Designers Marni Leis and Oren Bronstein, who have done a significant number of Joie de Vivre properties, brought a 1930s/1940s flair to the renovation with an approach designed to “respect the architecture and the history of the building, but to also relate it to a current San Francisco outlook…Generally, hospitality design is tricky; you have to dazzle your guests and impress them. At the same time, you shouldn’t ‘overawe’ them; they should be comfortable. So you’re walking this fine line of dazzle/practical,” said Leis, who noted in some cases, “high design forgets to welcome people.”
EXECUTION: Rooms were taken out of inventory two floors at a time, and in the lobby crews worked at night. The lobby was outfitted in tones of gold, green and blue. Leis characterized the old lobby as disheveled and sad, against the renovated lobby, which, she said, “has a very tight concept” with “a lot of drama” but at the same time is “welcoming and comfortable.”
While guestrooms received “sexy and cool” colors like eggplant, aquamarine and citron, more than paint was involved. The designers added accents of crystal and polished nickel for eye appeal. In addition to new FF&E, guestrooms received cutting-edge touches such as flat-screen televisions and alarm clocks with MP3 connectors, as well as pillow-top mattresses, 300-thread-count linens and electronic door locks. Artwork from San Francisco’s Lost Art Salon— works from the 1930s,’40s and ’50s by local artists— was reproduced and now adorns the walls.
RESULT: All areas of the 177-room hotel were redone in the $7.1 million renovation.
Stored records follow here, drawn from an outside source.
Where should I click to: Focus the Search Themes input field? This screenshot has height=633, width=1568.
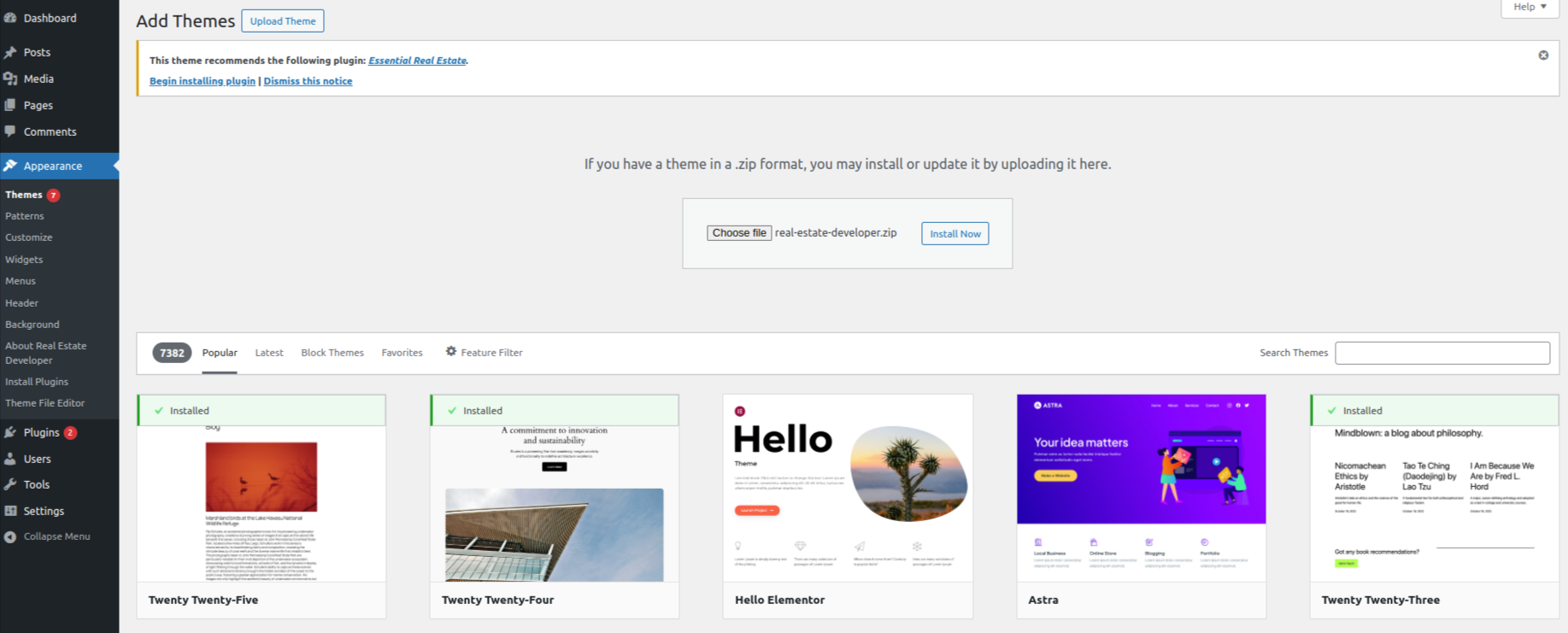[x=1442, y=353]
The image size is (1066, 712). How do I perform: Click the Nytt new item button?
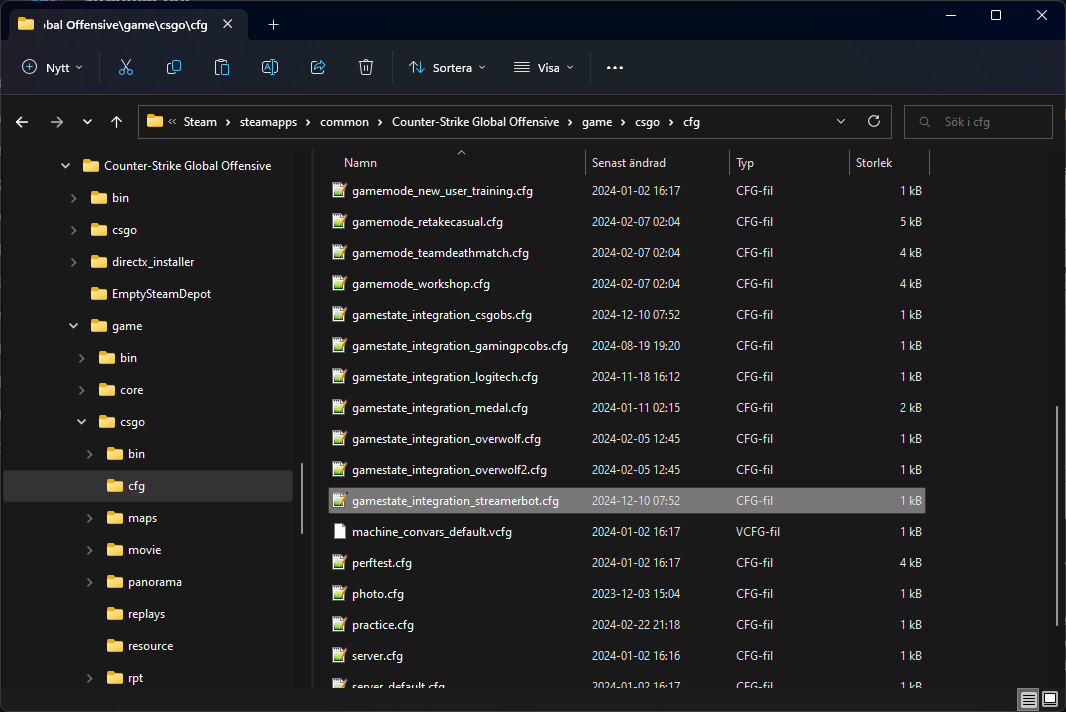pyautogui.click(x=52, y=67)
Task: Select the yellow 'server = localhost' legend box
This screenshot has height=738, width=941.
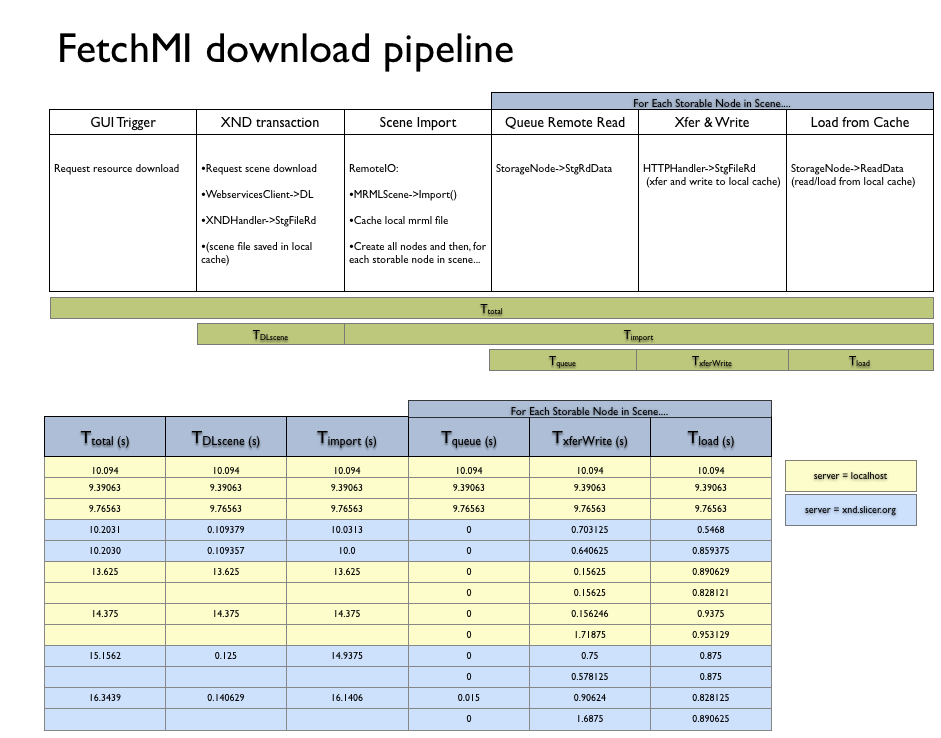Action: 850,476
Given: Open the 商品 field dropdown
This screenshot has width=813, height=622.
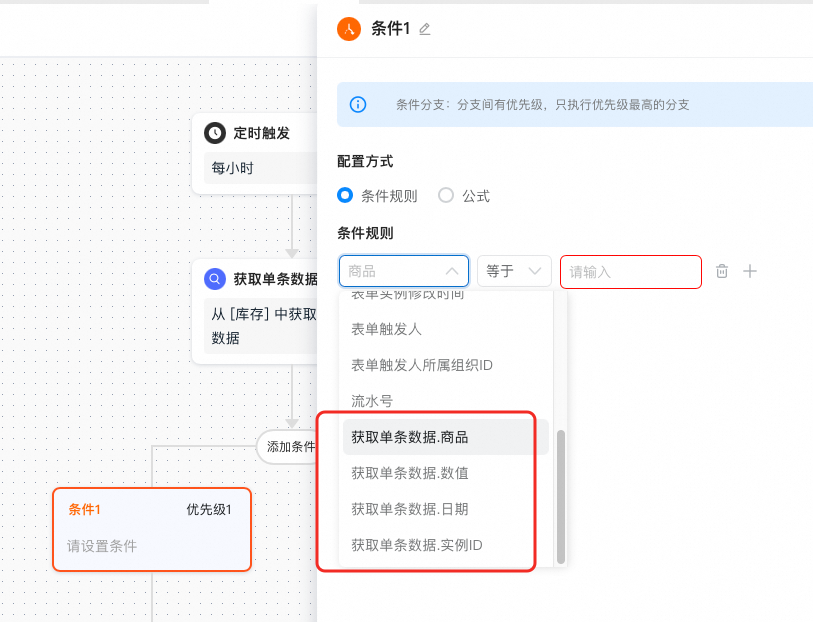Looking at the screenshot, I should click(x=403, y=271).
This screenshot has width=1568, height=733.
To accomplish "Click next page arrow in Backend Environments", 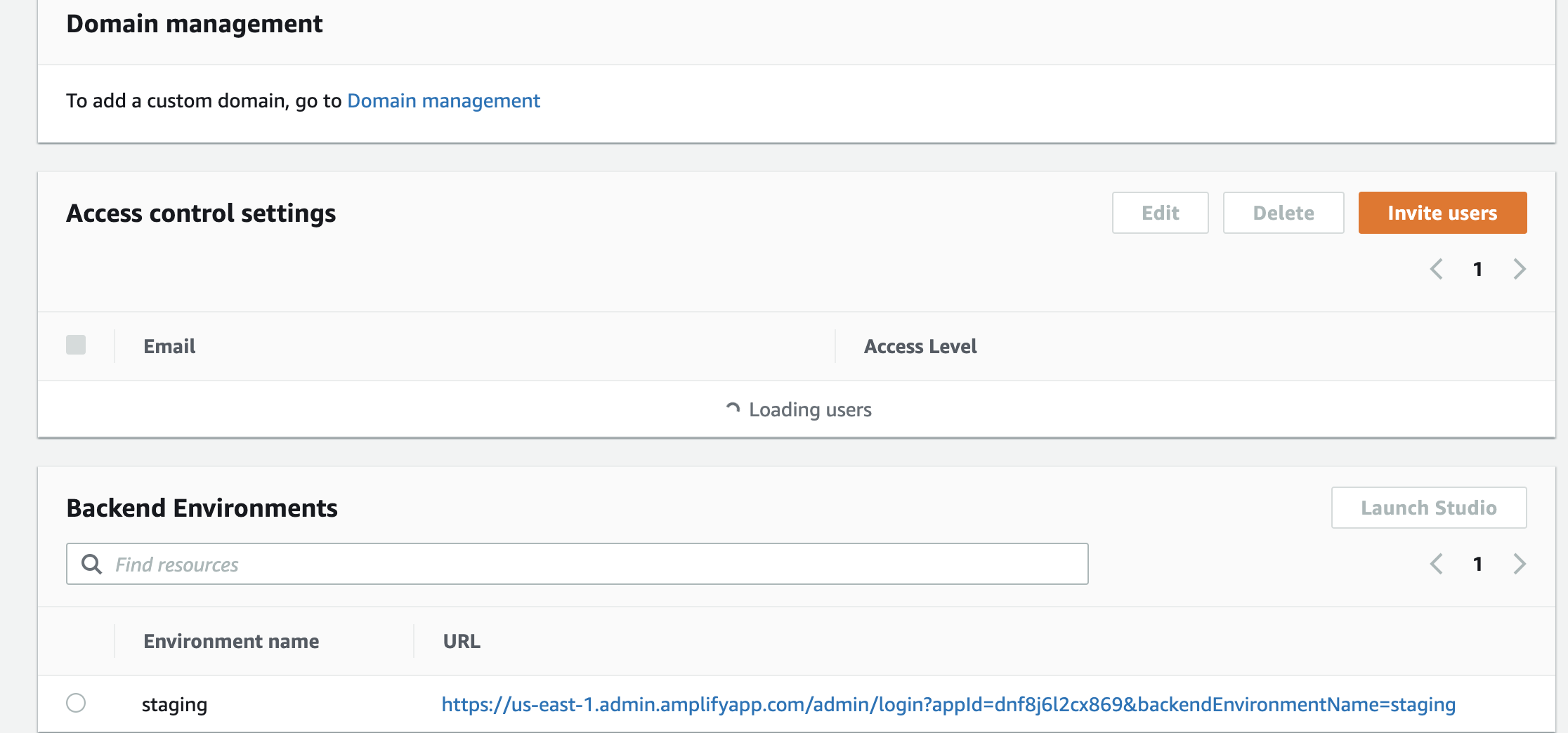I will point(1520,564).
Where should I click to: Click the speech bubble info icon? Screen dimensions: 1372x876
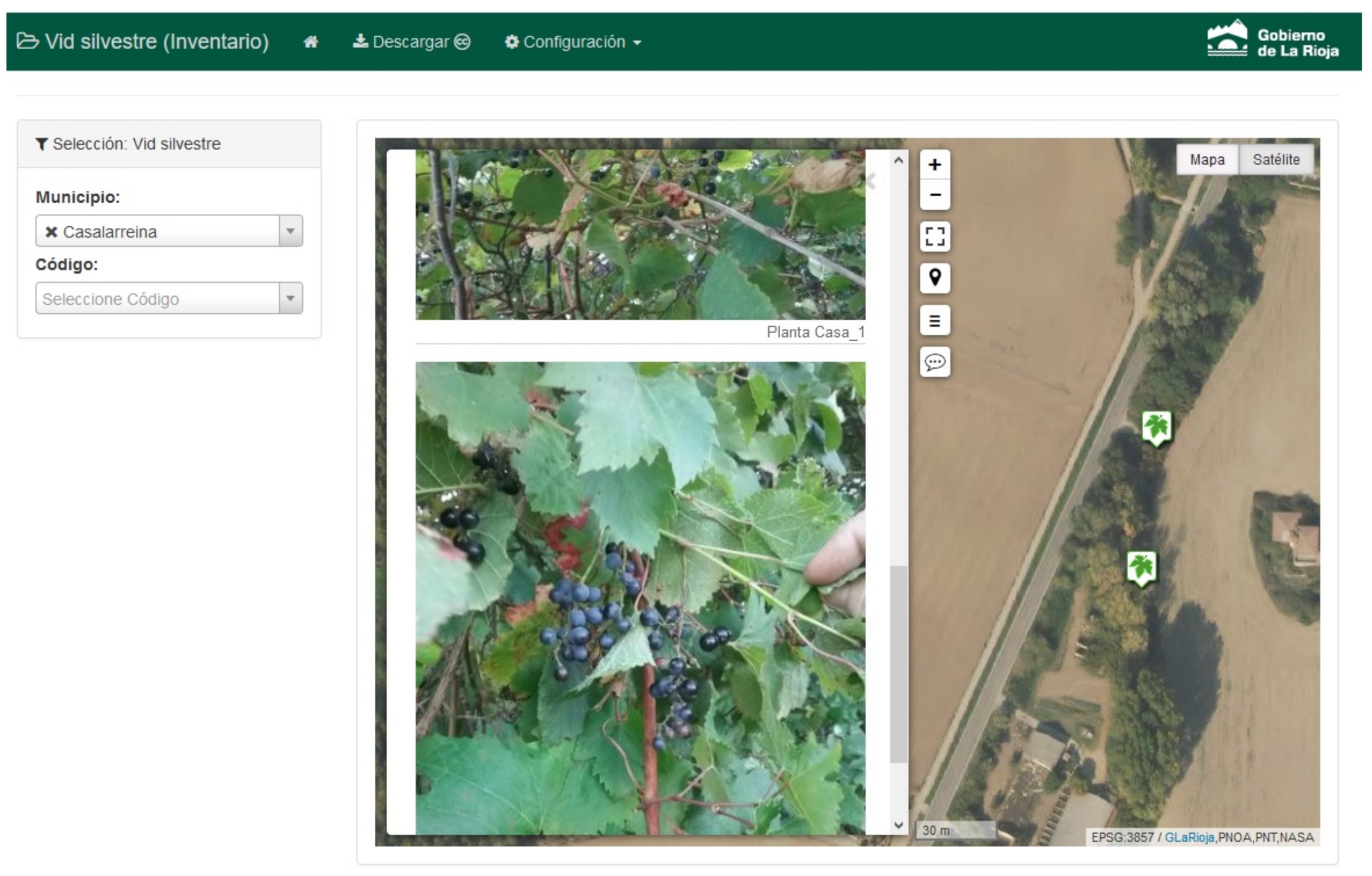pos(935,362)
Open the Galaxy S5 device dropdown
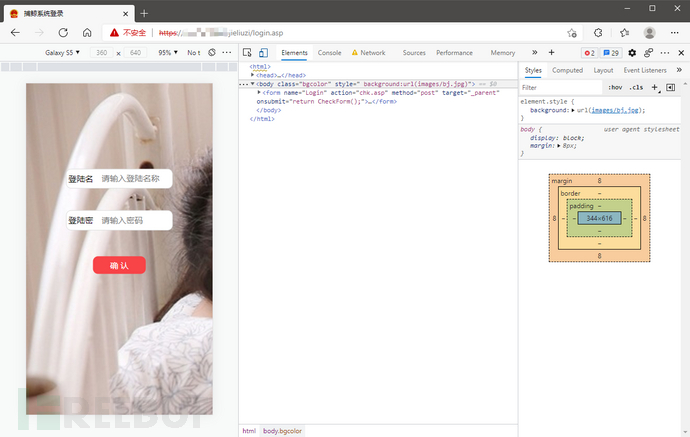The height and width of the screenshot is (437, 690). coord(62,52)
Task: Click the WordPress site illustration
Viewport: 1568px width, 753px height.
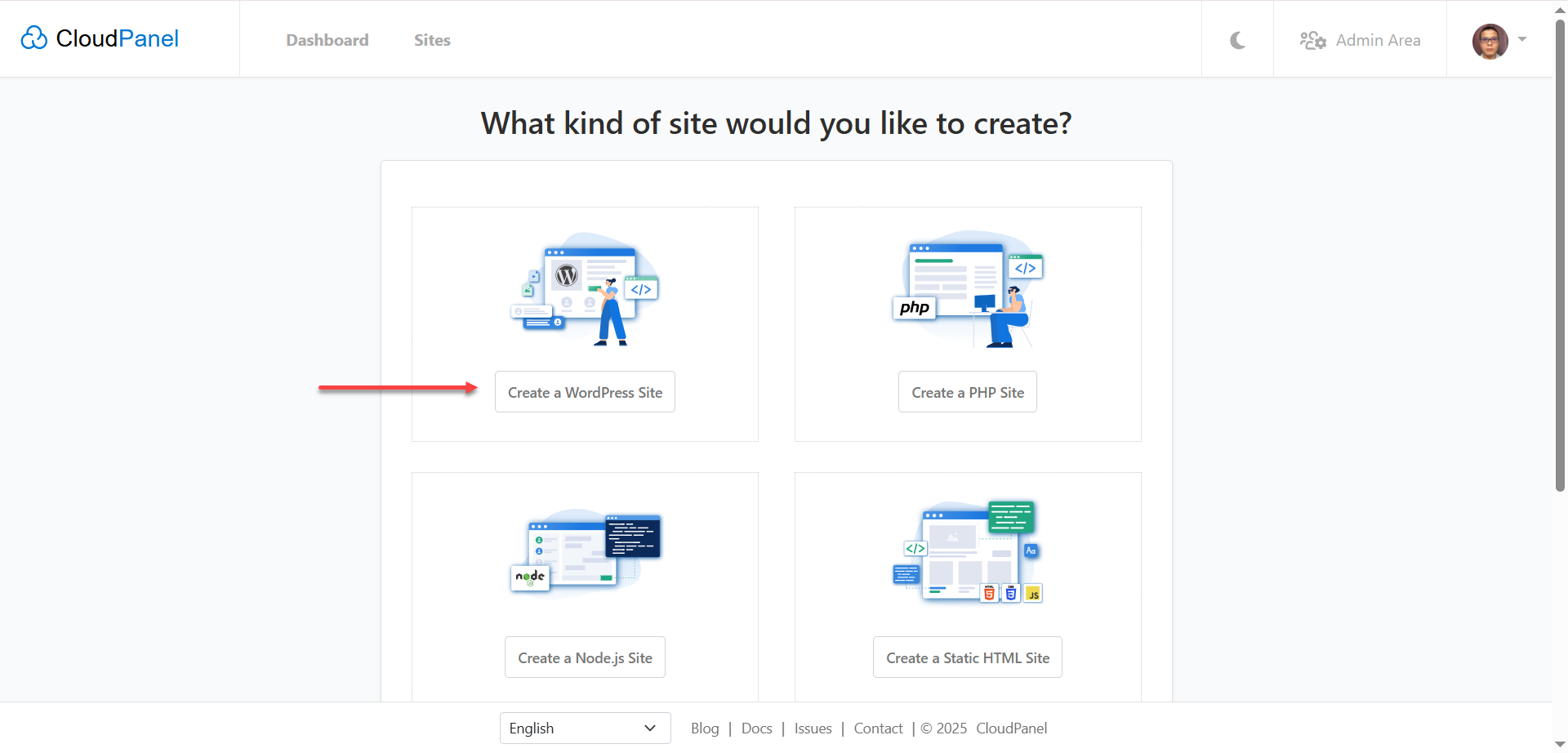Action: [585, 290]
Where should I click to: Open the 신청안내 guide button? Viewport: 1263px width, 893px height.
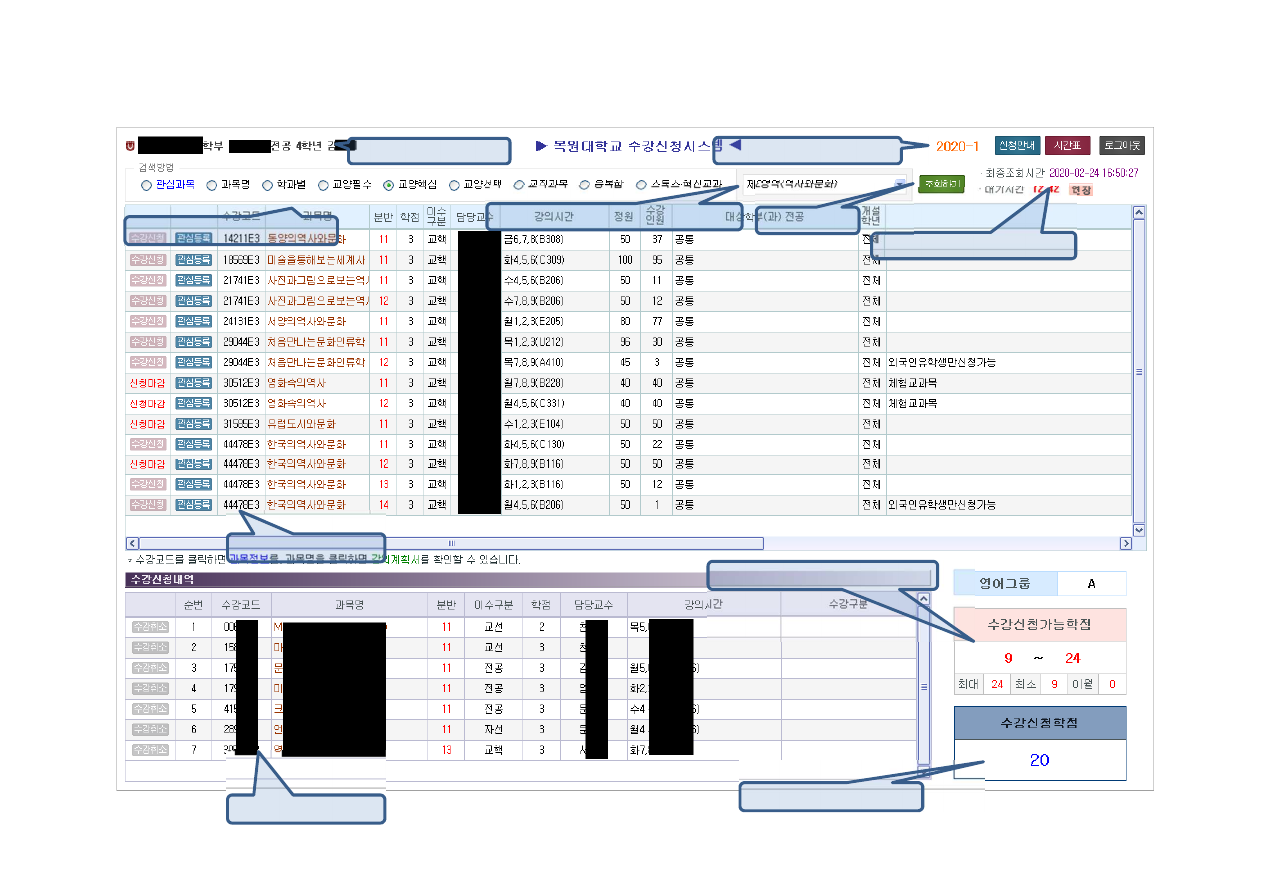click(1018, 146)
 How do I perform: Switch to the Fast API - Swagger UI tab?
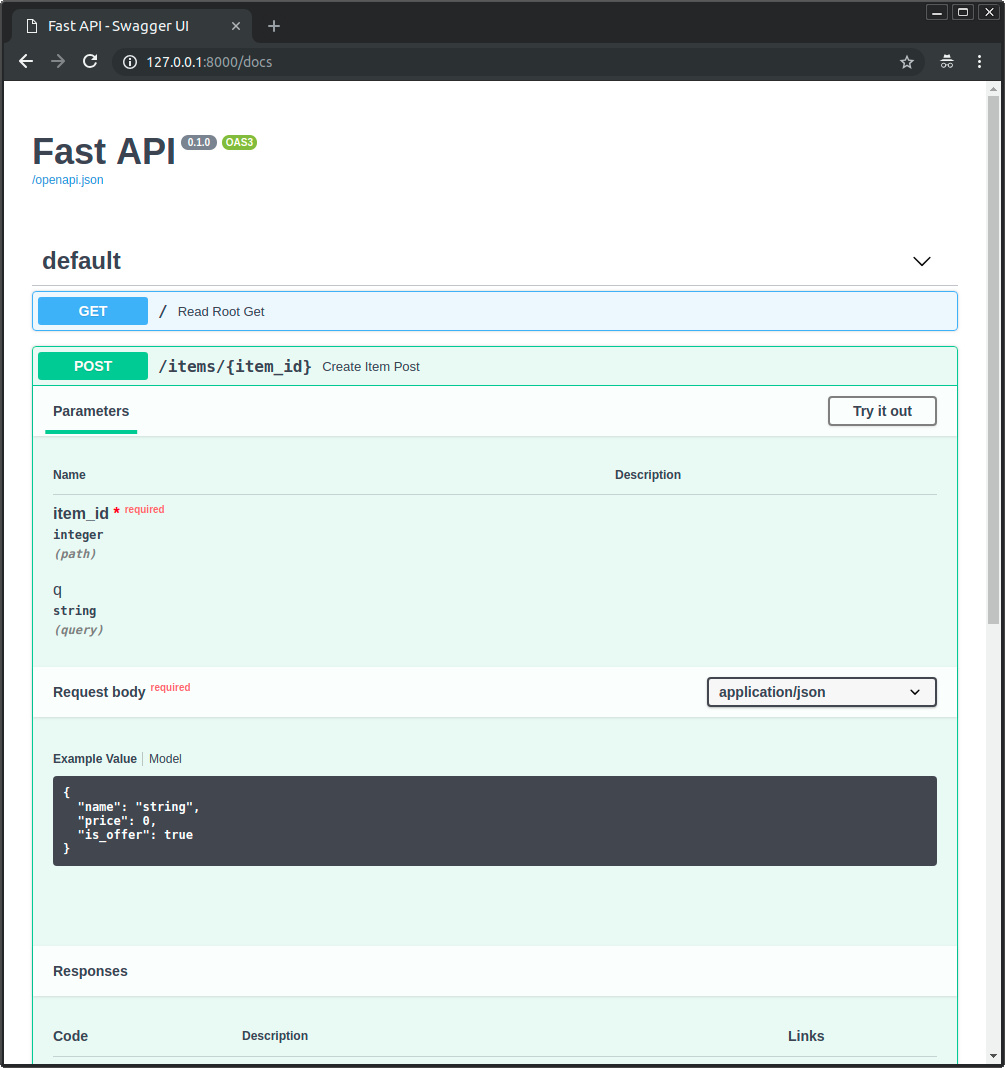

The revamp restored a number of the hotel’s traditional elements while integrating contemporary accents and amenities. Leis noted the design has given the staff a renewed sense of place and long-time guests have been “thrilled” with the new look.
According to Joie de Vivre founder/CEO Chip Conley, the hotel now fits in with the image of all the company’s properties, which is “to create landmark destinations full of soul and personality.”